#### [TASK OBJECTIVE]
Retype every record that follows, character for character.

[[ GIVEN DATA open ]]

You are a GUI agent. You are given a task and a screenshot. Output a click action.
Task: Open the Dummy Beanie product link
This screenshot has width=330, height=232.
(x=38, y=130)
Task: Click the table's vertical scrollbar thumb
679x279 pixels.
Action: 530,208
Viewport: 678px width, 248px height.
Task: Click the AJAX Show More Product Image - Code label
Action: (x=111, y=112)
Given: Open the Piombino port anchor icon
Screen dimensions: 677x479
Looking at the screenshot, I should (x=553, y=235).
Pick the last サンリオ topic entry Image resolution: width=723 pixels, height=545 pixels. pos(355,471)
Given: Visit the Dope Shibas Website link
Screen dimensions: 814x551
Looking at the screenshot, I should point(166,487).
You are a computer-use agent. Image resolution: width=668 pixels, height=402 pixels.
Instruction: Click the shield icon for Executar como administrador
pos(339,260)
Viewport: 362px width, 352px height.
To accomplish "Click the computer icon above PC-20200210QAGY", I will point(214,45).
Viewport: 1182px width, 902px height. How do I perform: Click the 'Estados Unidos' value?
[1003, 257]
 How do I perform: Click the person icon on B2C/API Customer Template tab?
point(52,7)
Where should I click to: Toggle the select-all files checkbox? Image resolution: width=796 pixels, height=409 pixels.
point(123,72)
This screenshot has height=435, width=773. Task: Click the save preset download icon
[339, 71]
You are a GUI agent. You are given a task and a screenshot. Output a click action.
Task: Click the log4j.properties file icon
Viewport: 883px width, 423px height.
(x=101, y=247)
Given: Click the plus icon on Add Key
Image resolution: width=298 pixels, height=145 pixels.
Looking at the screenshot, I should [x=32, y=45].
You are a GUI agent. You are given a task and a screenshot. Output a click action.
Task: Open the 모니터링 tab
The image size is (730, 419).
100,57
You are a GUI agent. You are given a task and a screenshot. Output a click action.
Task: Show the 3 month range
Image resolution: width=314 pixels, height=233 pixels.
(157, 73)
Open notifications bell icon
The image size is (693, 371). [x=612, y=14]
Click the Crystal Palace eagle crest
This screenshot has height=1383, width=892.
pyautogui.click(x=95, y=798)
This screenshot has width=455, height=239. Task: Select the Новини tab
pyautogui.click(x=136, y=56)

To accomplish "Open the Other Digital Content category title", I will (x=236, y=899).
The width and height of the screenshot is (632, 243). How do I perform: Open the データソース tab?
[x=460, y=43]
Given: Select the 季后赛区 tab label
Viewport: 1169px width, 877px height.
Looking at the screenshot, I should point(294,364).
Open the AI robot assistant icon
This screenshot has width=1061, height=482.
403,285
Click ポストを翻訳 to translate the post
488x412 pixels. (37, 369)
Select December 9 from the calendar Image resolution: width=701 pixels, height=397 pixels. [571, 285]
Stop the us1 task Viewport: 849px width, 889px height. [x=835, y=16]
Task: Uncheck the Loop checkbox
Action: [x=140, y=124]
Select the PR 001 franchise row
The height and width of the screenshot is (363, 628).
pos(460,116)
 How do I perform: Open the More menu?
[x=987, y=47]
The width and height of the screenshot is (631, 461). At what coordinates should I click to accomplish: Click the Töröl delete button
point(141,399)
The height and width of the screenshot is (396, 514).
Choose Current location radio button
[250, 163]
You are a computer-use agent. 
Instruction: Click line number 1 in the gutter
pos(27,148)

[[ GIVEN DATA closed ]]

#### [REPLY TO THE EXERCISE]
You are a GUI agent. You are given a task and a screenshot. Output a click action.
Task: Open the Dummy Beanie product link
This screenshot has width=330, height=232.
(x=38, y=130)
Task: Click the table's vertical scrollbar thumb
679x279 pixels.
Action: 530,208
Viewport: 678px width, 248px height.
Task: Click the AJAX Show More Product Image - Code label
Action: (x=111, y=112)
Given: Open the Piombino port anchor icon
Screen dimensions: 677x479
Looking at the screenshot, I should (x=553, y=235).
Pick the last サンリオ topic entry Image resolution: width=723 pixels, height=545 pixels. pos(355,471)
Given: Visit the Dope Shibas Website link
Screen dimensions: 814x551
Looking at the screenshot, I should point(166,487).
You are a computer-use agent. Image resolution: width=668 pixels, height=402 pixels.
Instruction: Click the shield icon for Executar como administrador
pos(339,260)
Viewport: 362px width, 352px height.
To accomplish "Click the computer icon above PC-20200210QAGY", I will point(214,45).
Viewport: 1182px width, 902px height. How do I perform: Click the 'Estados Unidos' value?
[1003, 257]
 How do I perform: Click the person icon on B2C/API Customer Template tab?
point(52,7)
Where should I click to: Toggle the select-all files checkbox? Image resolution: width=796 pixels, height=409 pixels.
point(123,72)
This screenshot has height=435, width=773. Task: Click the save preset download icon
[339, 71]
You are a GUI agent. You are given a task and a screenshot. Output a click action.
Task: Click the log4j.properties file icon
Viewport: 883px width, 423px height.
(x=101, y=247)
Given: Click the plus icon on Add Key
Image resolution: width=298 pixels, height=145 pixels.
Looking at the screenshot, I should [x=32, y=45].
You are a GUI agent. You are given a task and a screenshot. Output a click action.
Task: Open the 모니터링 tab
The image size is (730, 419).
100,57
You are a GUI agent. You are given a task and a screenshot. Output a click action.
Task: Show the 3 month range
Image resolution: width=314 pixels, height=233 pixels.
(157, 73)
Open notifications bell icon
The image size is (693, 371). [x=612, y=14]
Click the Crystal Palace eagle crest
This screenshot has height=1383, width=892.
pyautogui.click(x=95, y=798)
This screenshot has width=455, height=239. Task: Select the Новини tab
pyautogui.click(x=136, y=56)

To accomplish "Open the Other Digital Content category title", I will (x=236, y=899).
The width and height of the screenshot is (632, 243). How do I perform: Open the データソース tab?
[x=460, y=43]
Given: Select the 季后赛区 tab label
Viewport: 1169px width, 877px height.
Looking at the screenshot, I should point(294,364).
Open the AI robot assistant icon
This screenshot has width=1061, height=482.
403,285
Click ポストを翻訳 to translate the post
488x412 pixels. (37, 369)
Select December 9 from the calendar Image resolution: width=701 pixels, height=397 pixels. [571, 285]
Stop the us1 task Viewport: 849px width, 889px height. [x=835, y=16]
Task: Uncheck the Loop checkbox
Action: [x=140, y=124]
Select the PR 001 franchise row
The height and width of the screenshot is (363, 628).
pos(460,116)
 How do I perform: Open the More menu?
[x=987, y=47]
The width and height of the screenshot is (631, 461). At what coordinates should I click to accomplish: Click the Töröl delete button
point(141,399)
The height and width of the screenshot is (396, 514).
Choose Current location radio button
[250, 163]
You are a computer-use agent. 
Instruction: Click line number 1 in the gutter
pos(27,148)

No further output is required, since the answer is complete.